Help a Freshman College Student

  1. #1
    ziggsta is offline Newbie

    Exclamation Help a Freshman College Student

    Ok i have a 500gb External hard drive every thing is running ok except for one thing. I was using partition magic so that i could chunk up the hard drive so that i could run a dual boot system windows and linux. Well in the middle of the process of making that partition Partition magic froze and i used ctrl alt delete to end the program. Well then sadly enough the hard drive wouldnt come up any more in my computer no big deal... so i formated it through admin tools and every thing was good....... Untill i reallized my hardrive is saying that it is about 35 gigs less that what it actually is.........how can this be there is nothing on this hardrive anymore unless all of my old stufff is secretley still on there I tried to defrag but it did nothing. I need your help maybe i can get all my usefull school stuff back.


  2. #2
    Dan Penny is offline Techie7 Staff
    A 500GB hard disk, once formatted, will end up being approximately 488GB. Is this what you are getting? Or are you getting 453GB? Disk manufacturers usually calculate a MB as 1000KB whereas it's actually 1024KB.

    If you're running XP, go to Start, Run, and type in diskmgmt.msc. This should show you any installed hard disks/partitions.
    Last edited by Dan Penny; 30-08-2007 at 12:53 PM.

  3. #3
    ziggsta is offline Newbie
    it is coming up 476 gig

  4. #4
    Digerati is offline Senior Quiquagenarian
    To expand on Dan's line of thought, the problem is the way humans think. We think 1Kb = 1000bytes, 1Mb = 1000Kb and 1Gb is 1000Mb and so on. That's because we think in Base10. But that's not the way it is. Computers think in Base2 - that is to a computer, there can be only two states, on or off, 1 or 0, high or low. And so to a computer a kilobyte is 2 to the 10th power or 2 X 2 X 2 X 2 X 2 X 2 X 2 X 2 X 2 X 2 = 1024 bytes = 1Kb.
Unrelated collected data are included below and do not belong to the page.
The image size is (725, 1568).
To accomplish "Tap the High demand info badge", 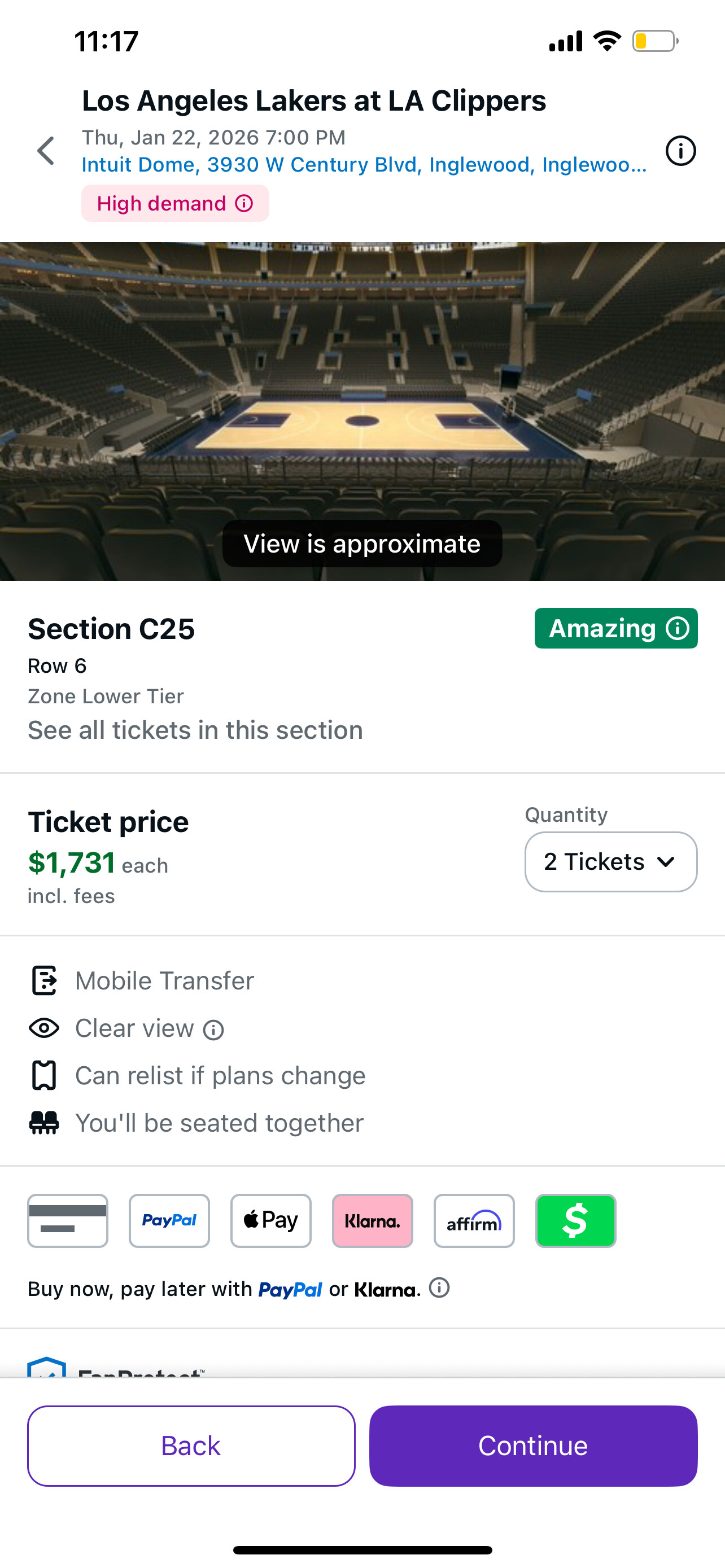I will point(175,203).
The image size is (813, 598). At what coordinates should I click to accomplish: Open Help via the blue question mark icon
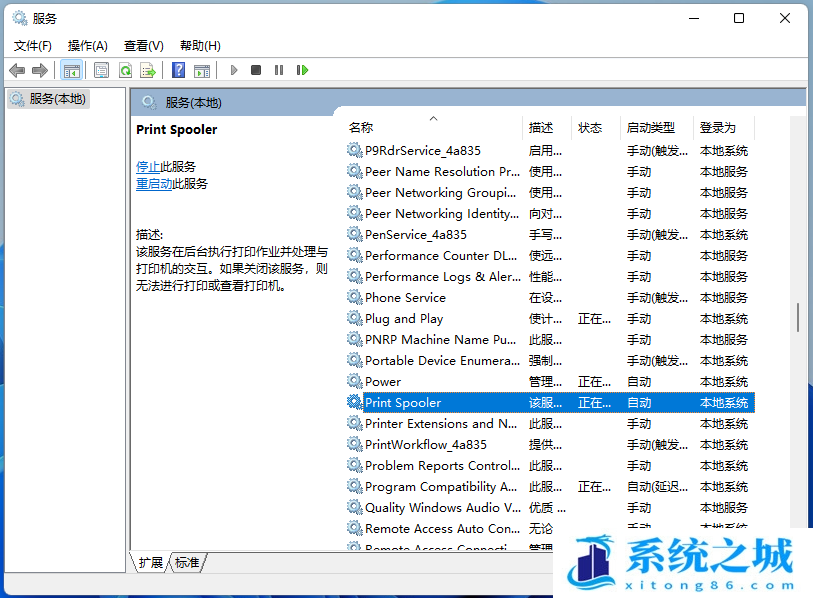178,70
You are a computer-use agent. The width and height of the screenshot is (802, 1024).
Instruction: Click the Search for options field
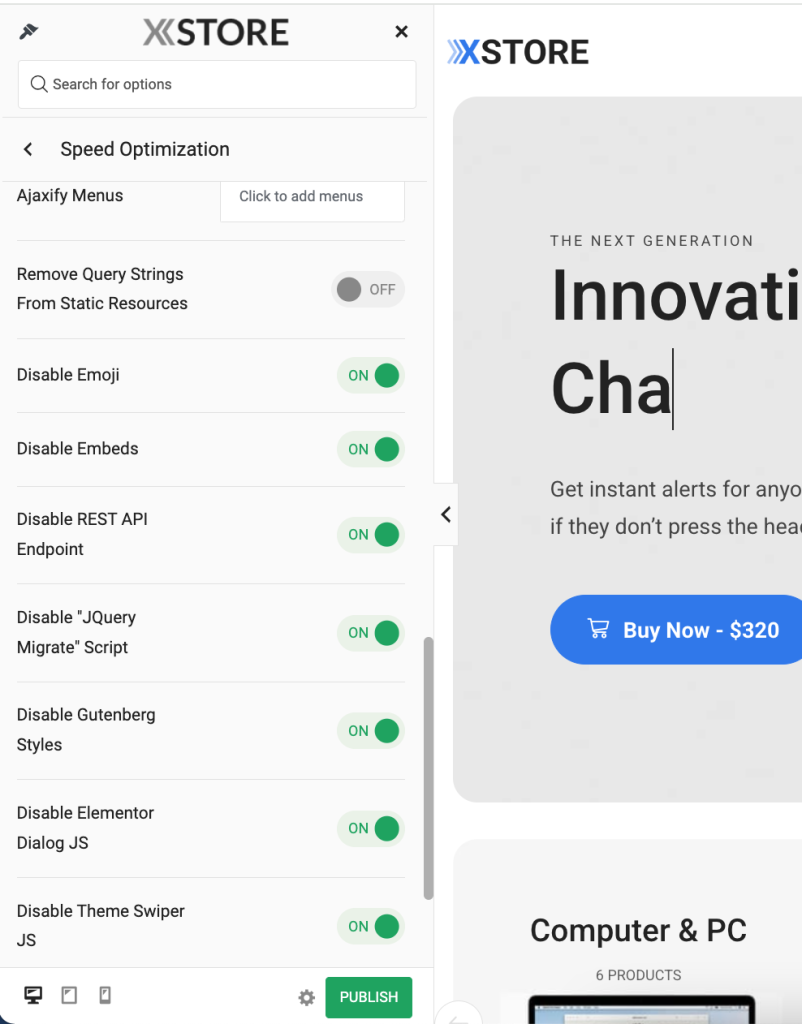click(217, 84)
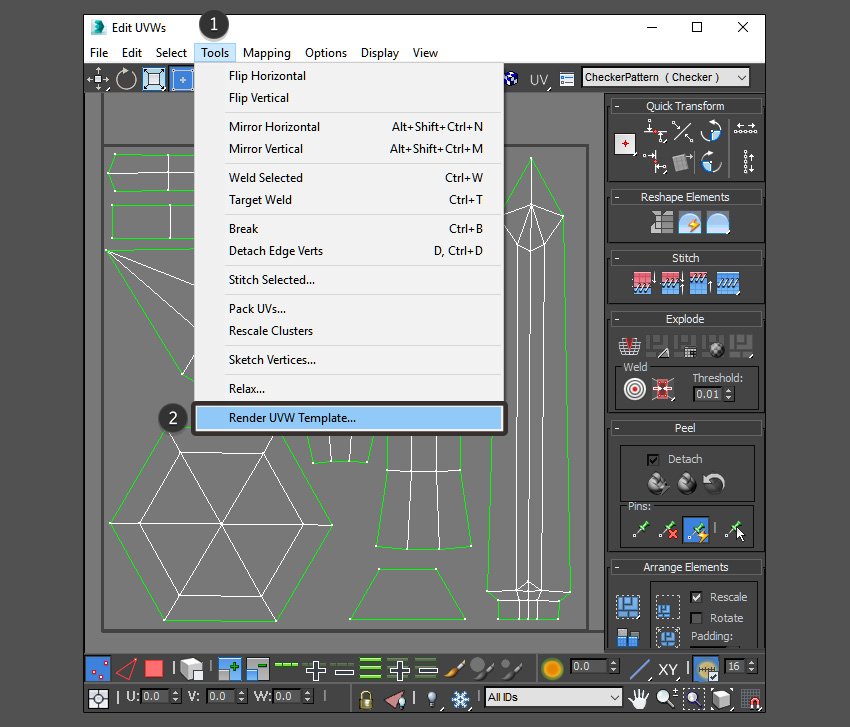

    This is why RAM comes in 128Mb (2 to the 7th power), 256Mb (2 to the 8th), 512Mb (2 to 9th), 1Gb (2 to the 10th), 2Gb (2 to the 11th).

    What makes it confusing is HD makers long ago decided they can make their HDs "sound" bigger if they label their drives the way humans think. To figure out the true capacity of an HD, divide the stated size by 1.024 - so 500 / 1.024 = 488.28 raw disk space.
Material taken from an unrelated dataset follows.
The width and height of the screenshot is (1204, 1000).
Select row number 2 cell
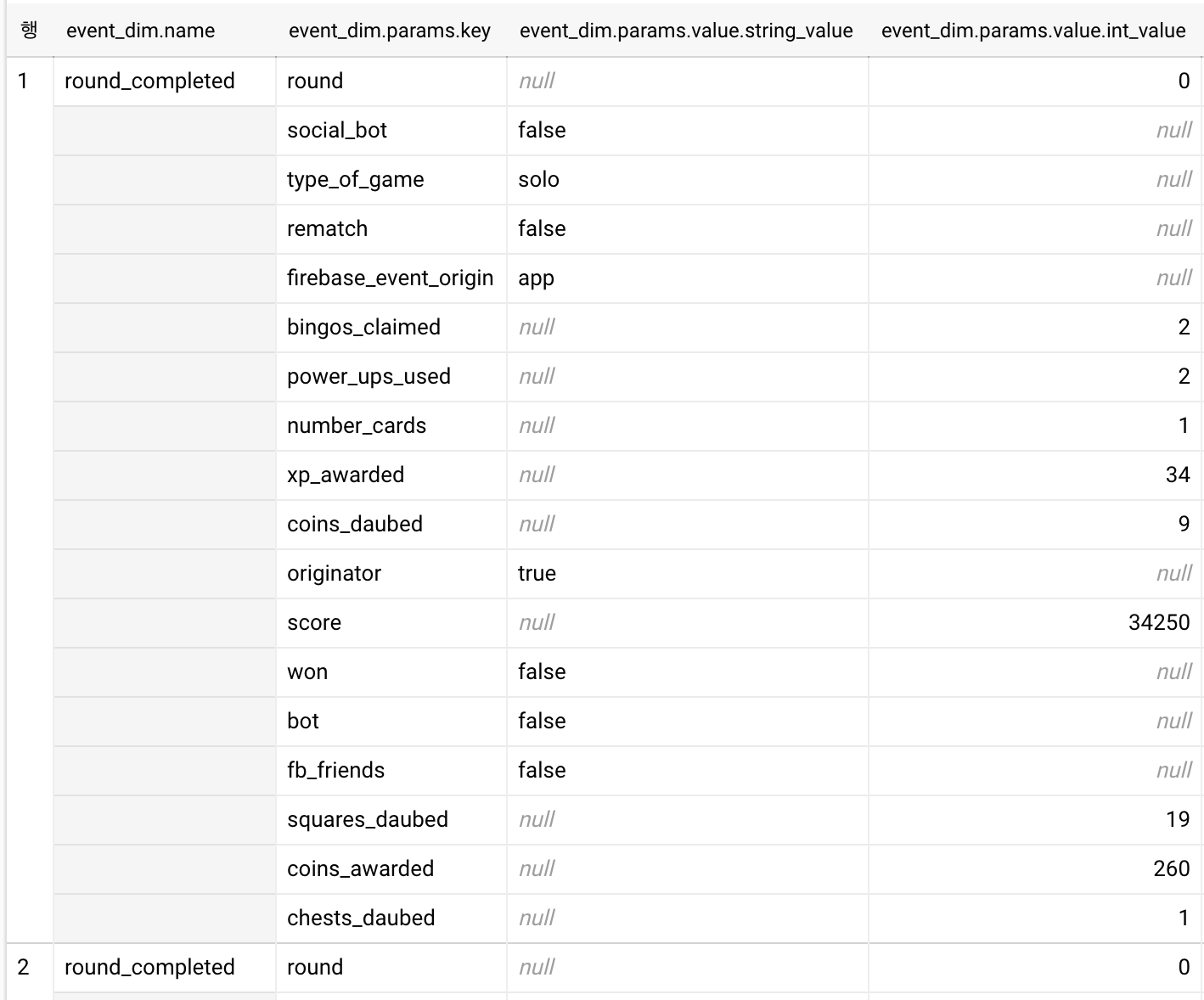click(30, 968)
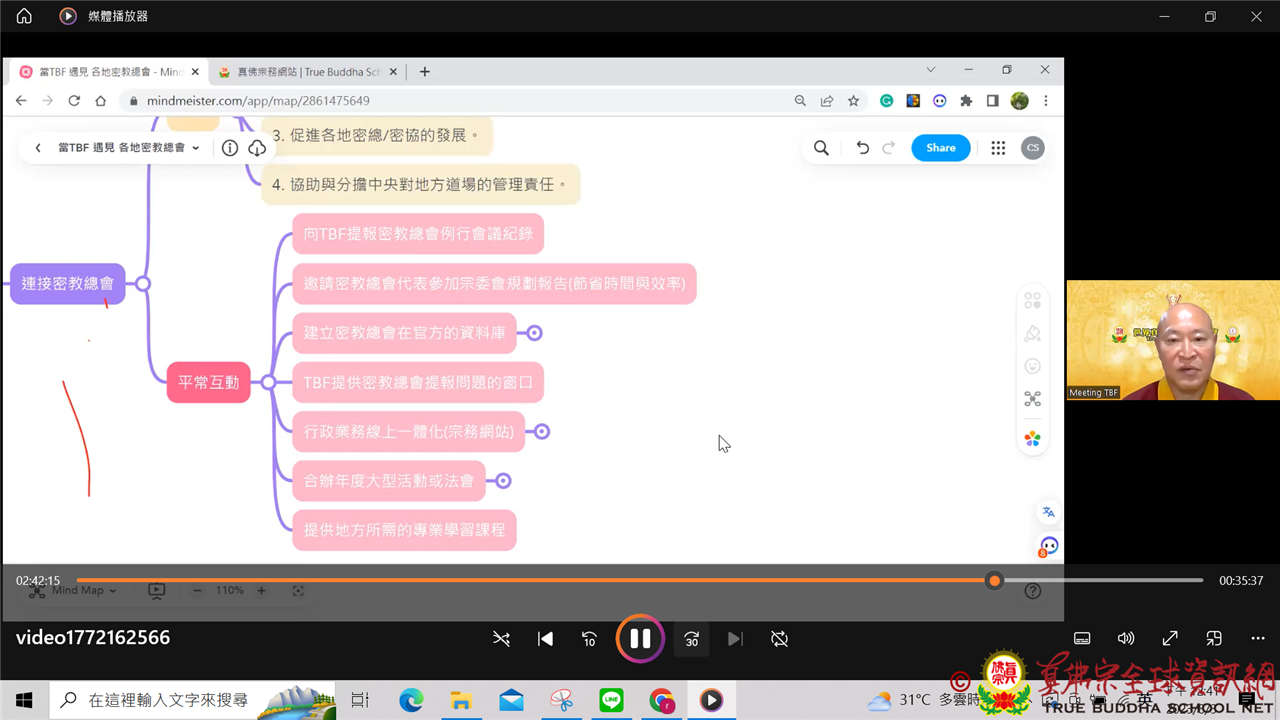Click the seek bar playhead

pyautogui.click(x=994, y=581)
    But then after you partition and format, more disk space is consumed because all that formatted disk space (track and sectors) and partition mapping information must be managed and stored some where - and that space becomes unavailable.

    A general rule of thumb is up to 7% can be consumed during formatting and partitioning. So, 500 X .93 = 465 which means your 476 looks fine.

  5. #5
    ziggsta is offline Newbie
    Im really surprised on the awnser but im glad to know that its not broken is there any way i can get the 30 or so gigs back just like when i bought it?

  6. #6
    Digerati is offline Senior Quiquagenarian
    Huh? It is apparent you did not follow what we said. You did not lose it. The number of "bytes" on the disk has not changed. Some of the "discrepancy" (for lack of a better term) is due to what Windows calls a 1000 Megabytes and what the drive makers call 1000 Megabytes. The drive makers call 1,000 Megabytes a Gigabyte, Windows (correctly) calls 1024 Megabytes a Gigabyte. You consume exactly the same amount of gas traveling between New York City and Washington DC, whether you say you went 204 miles or 328 kilometers.
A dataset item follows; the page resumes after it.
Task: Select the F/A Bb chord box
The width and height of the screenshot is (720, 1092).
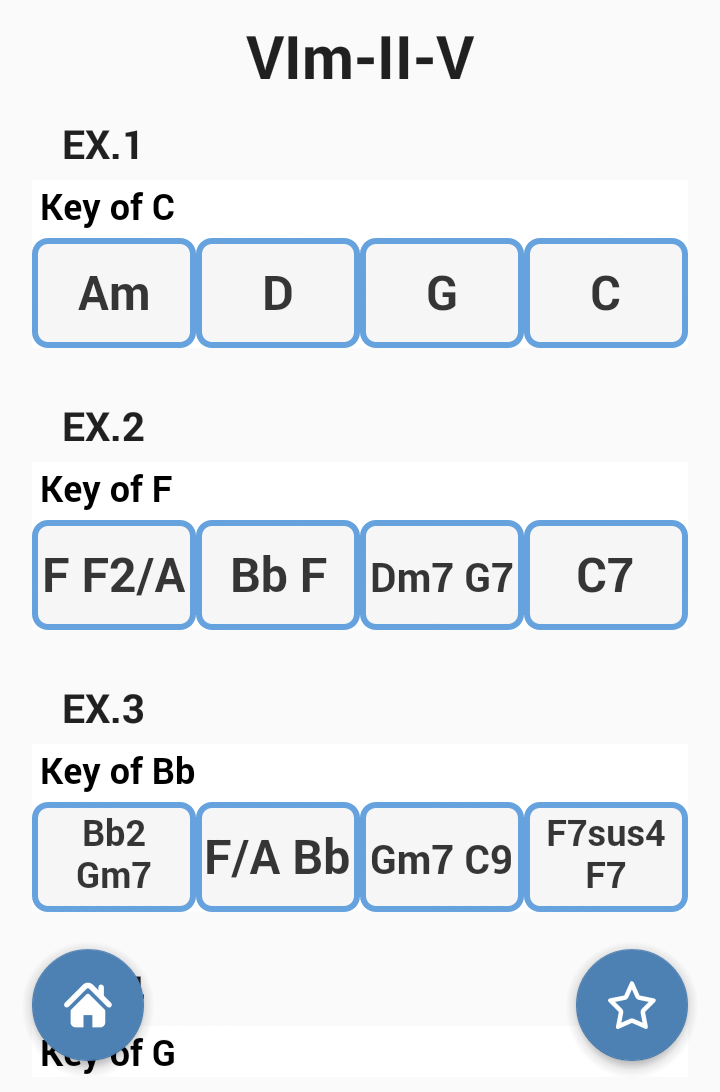Action: click(x=278, y=858)
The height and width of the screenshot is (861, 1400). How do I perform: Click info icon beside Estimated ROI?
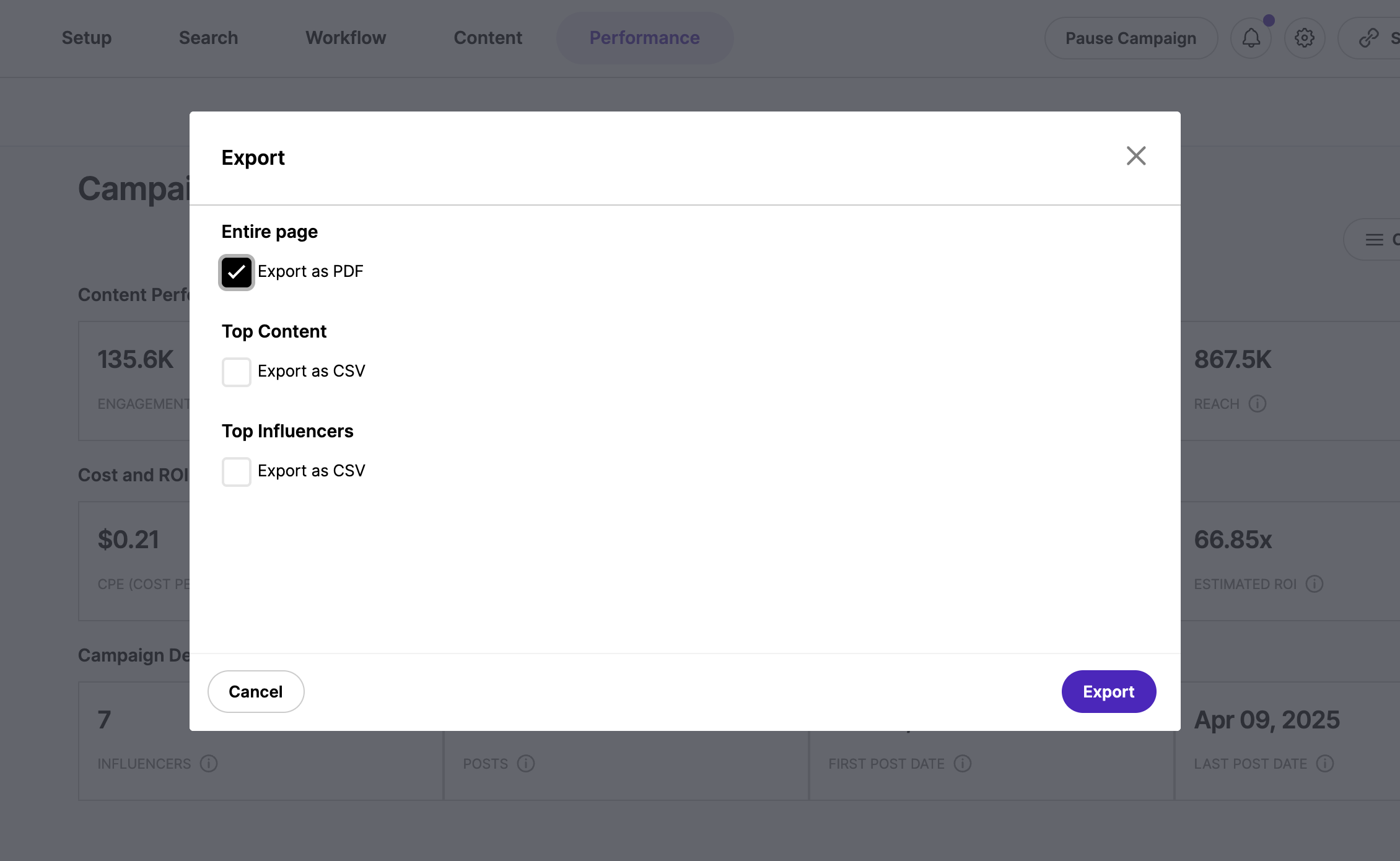click(x=1314, y=584)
    The rest of the so called "missing" space is used for file allocation and partition tables - the table of contents and indexes used to keep track of all the storage locations the drive and the operating system will use to store the file segments of your data and applications. Like the Table of Contents and Index of a book, they consume pages, but are not part of the story.

    Note there are unformat utilities that do just that, they unformat the drive, after which you may see the full 500Mb. But of course, an unformatted drive is unusable - but it makes a nice paperweight.

  7. #7
    ziggsta is offline Newbie
    My apologies for the ignorance I appreciate your guys thank you very much

  8. #8
    Digerati is offline Senior Quiquagenarian
    No need to apologize - remember the stupid question is the one not asked.